Por fim, consignou a autora que “a atitude preconceituosa e discriminatória imposta pelo médico proporcionou-lhe momentos de sofrimento”, sendo que “desde a consulta médica até a conquista da matrícula na creche, a Requerente sofreu humilhações de toda ordem, desde a conduta reprovável do médico, a indignação dos profissionais daquela entidade educacional, até os comentários que passaram a circular acerca daquela declaração vexatória”.
O recurso de apelação
Inconformada com a decisão de 1.º grau, a autora (C.V.W.N.) interpôs recurso de apelação alegando, em síntese, que: a) as testemunhas ouvidas em audiência confirmaram os fatos narrados na inicial; b) a veracidade de suas afirmações ficou evidenciada pelo depoimento do próprio médico responsável pelo atendimento; c) a prova pericial também revelou que seu neto foi tratado como homossexual; d) ao reprovar o comprimento do cabelo de seu neto, o médico deu início a atos discriminatórios; e) a homossexualidade não se revela pelo comprimento do cabelo.
O voto da relatora
A relatora do recurso, desembargadora Dulce Maria Cecconi, assim iniciou o seu voto: “Convém, inicialmente, confirmar a legitimidade da apelante para figurar no pólo ativo da ação, haja vista que uma leitura pouco atenta da exordial pode levar à conclusão de que a honra atingida, no presente caso, foi a de seu neto, e não sua, própria”.

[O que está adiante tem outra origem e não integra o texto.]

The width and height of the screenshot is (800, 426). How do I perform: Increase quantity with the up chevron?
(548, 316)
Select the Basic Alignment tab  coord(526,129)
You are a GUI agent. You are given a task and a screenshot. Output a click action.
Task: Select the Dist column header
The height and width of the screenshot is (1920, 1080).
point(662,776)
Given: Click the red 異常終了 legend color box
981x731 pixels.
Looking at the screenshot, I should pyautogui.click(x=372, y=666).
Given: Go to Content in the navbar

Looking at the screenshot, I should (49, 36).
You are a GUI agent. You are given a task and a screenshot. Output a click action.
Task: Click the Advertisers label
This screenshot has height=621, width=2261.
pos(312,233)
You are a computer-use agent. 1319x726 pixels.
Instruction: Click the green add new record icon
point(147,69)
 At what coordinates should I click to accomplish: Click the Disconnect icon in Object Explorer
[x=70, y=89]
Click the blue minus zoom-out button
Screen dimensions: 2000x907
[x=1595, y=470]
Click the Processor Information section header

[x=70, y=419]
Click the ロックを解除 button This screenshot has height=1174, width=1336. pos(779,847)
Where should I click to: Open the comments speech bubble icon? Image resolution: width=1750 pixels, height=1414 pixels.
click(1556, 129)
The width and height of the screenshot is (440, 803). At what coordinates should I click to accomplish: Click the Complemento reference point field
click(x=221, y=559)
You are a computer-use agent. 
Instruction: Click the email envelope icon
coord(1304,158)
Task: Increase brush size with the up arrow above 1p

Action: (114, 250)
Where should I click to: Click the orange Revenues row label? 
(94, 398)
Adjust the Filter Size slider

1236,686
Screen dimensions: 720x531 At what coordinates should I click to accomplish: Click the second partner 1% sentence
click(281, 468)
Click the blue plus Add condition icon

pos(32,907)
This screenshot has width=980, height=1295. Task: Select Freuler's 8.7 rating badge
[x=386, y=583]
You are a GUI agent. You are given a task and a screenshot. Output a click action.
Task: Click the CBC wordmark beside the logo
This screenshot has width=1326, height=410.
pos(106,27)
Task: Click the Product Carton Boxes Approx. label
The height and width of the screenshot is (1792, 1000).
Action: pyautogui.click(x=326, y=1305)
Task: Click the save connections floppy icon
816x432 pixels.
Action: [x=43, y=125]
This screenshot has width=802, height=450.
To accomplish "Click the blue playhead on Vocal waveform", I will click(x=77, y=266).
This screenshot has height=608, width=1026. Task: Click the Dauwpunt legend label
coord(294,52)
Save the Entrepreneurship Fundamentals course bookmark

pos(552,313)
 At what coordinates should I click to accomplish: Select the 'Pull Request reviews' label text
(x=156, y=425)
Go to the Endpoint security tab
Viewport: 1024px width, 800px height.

“A causa de pedir, contudo, demonstra que a recorrente sentiu-se pessoalmente abalada pelo modo como o atendimento de seu neto foi conduzido. Com efeito, referiu ela que a atitude preconceituosa e discriminatória do médico proporcionou-lhe momentos de sofrimento e humilhação.”
“Esses sentimentos são naturais e até esperados, posto que, conforme se extrai do termo de guarda de fl. 13, a apelante é a responsável pela criação e educação do referido neto, pontos estes que foram justamente o objeto dos comentários tecidos pelo médico.”
“Sem embargo disso, o Superior Tribunal de Justiça vem reconhecendo a figura do dano moral reflexo, que consiste no sofrimento imposto a pessoas próximas da vítima direta que experimentaram os efeitos lesivos da ofensa.”
No que diz respeito ao mérito, a desembargadora relatora consignou que “o conjunto probatório formado nos autos revela que o médico responsável pelo atendimento do neto da apelante agiu de forma discriminatória e vexatória em relação à apelante e seu neto”.
Asseverou a relatora que as provas dos autos demonstram que “o médico efetivamente teceu comentários sobre a sexualidade [do menino], haja vista que a apelante fez juntar, com a inicial, os receituários onde aquele apôs anotações referentes à existência de dois sexos, e sua classificação entre ‘sexo genético’ e ‘sexo físico’”.
Para a relatora, a prova testemunhal se mostrou elucidativa. “Apesar de tentar dar um ar técnico para as palavras que dirigiu à apelante naquela ocasião, o próprio médico [...] confirmou que disse à apelante que ‘a criança deveria cortar o cabelo para que houvesse a identificação com o sexo social’”, ponderou.
“Ora, nada há de científico que comprove que o comprimento do cabelo interfira diretamente na opção sexual do indivíduo, ou que o torne hermafrodita. Com efeito, nos dias atuais é absolutamente comum o uso de cabelos compridos por pessoas do sexo masculino sem que isso reflita de forma negativa em sua sexualidade.”
“A inadequação social referida pelo médico em questão, aliás, sequer existe, senão em círculos mais fechados e tradicionais, aos quais não compete a criação de regras de conduta àqueles que não os integrem.”
“Depois, no Estado Democrático de Direito a liberdade individual encontra limites na Lei, apenas, como preconiza o artigo 5º, inc. II, da Constituição Federal.”
“Enfim, nada justifica os comentários preconceituosos e vexatórios feitos pelo médico à apelante, sendo inafastável o dever de indenizar”, concluiu a relatora.
Participaram do julgamento o desembargador Ruy Cunha Sobrinho e o juiz substituto em 2.º grau Fernando Cesar Zeni, que acompanharam o voto da relatora.